Faisant un feu, j'écoutais un ami qui m'expliquait que c'était bizarre, ce sentiment d'apaisement qu'on avait devant les flammes. Je lui répondais que 450 000 ans passés à regarder le feu, ça marque. Pendant ces centaines de milliers d'années, le feu était le symbole du repos, de la chaleur, de la sécurité, de bonnes bouffes aussi. Je pense que cela laisse des traces. Il y a ce parallèle dans une nouvelle de Jack London.
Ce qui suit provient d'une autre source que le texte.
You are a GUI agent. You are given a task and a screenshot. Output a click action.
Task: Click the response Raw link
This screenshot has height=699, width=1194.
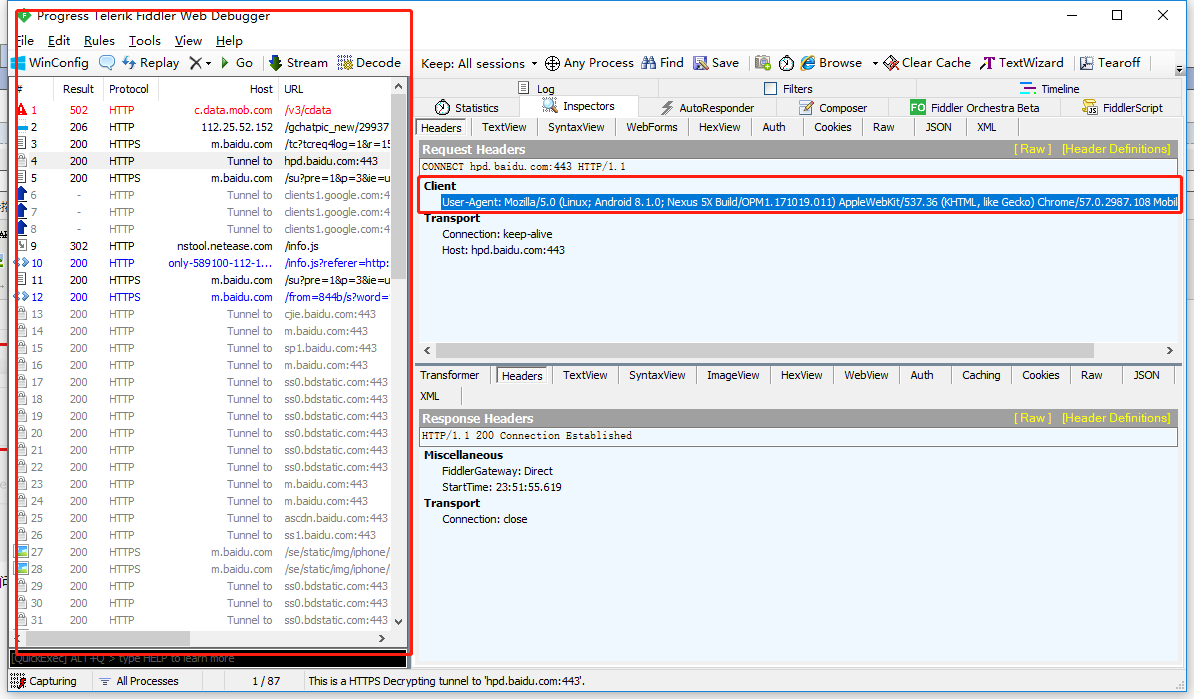1032,418
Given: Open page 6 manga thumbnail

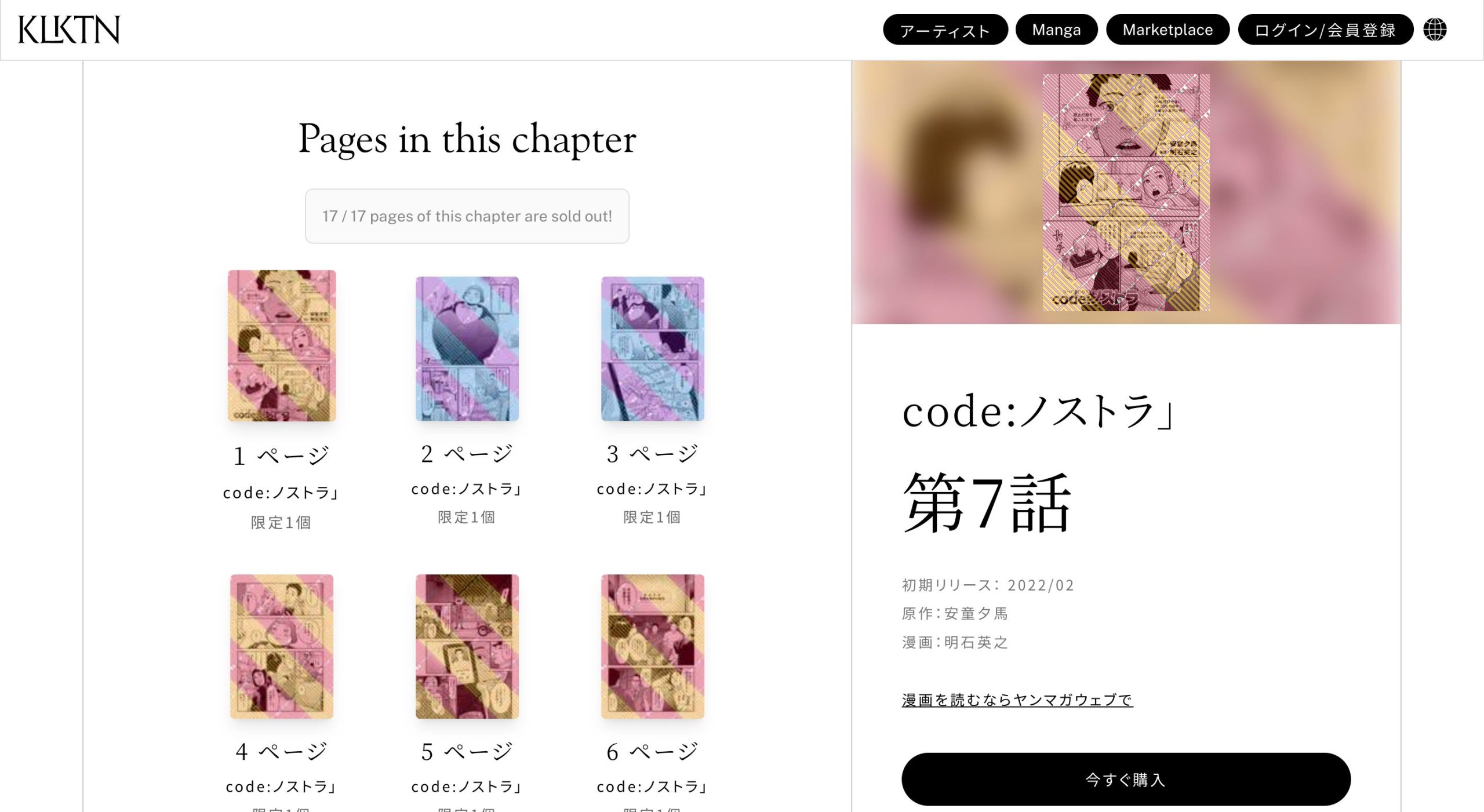Looking at the screenshot, I should 653,646.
Pour lui, le fait de rêver que l'on tombe, et se réveiller en sursaut, vient de l'époque où nous vivions dans les arbres : seuls ceux qui se sont réveillés en sursaut (et qui se sont raccrochés aux branches) ont pu survivre, léguant à leurs descendants un rêve inachevé. La preuve : dans ces rêves, on n'atteint jamais le sol, on se réveille avant.
La fascination du feu, je la retrouve dans l'hypnose (fixez un point brillant et détendez-vous...) ou dans la télévision ou les jeux vidéos. Entrer en transe devant des images lumineuses qui bougent, c'est retrouver une sensation vécue pendant des dizaines de milliers de générations d'être humains.
Pas facile de faire abstraction de cet héritage, qui fait de nous, encore, des animaux très instinctifs - malgré nos iPhones et nos dépressions.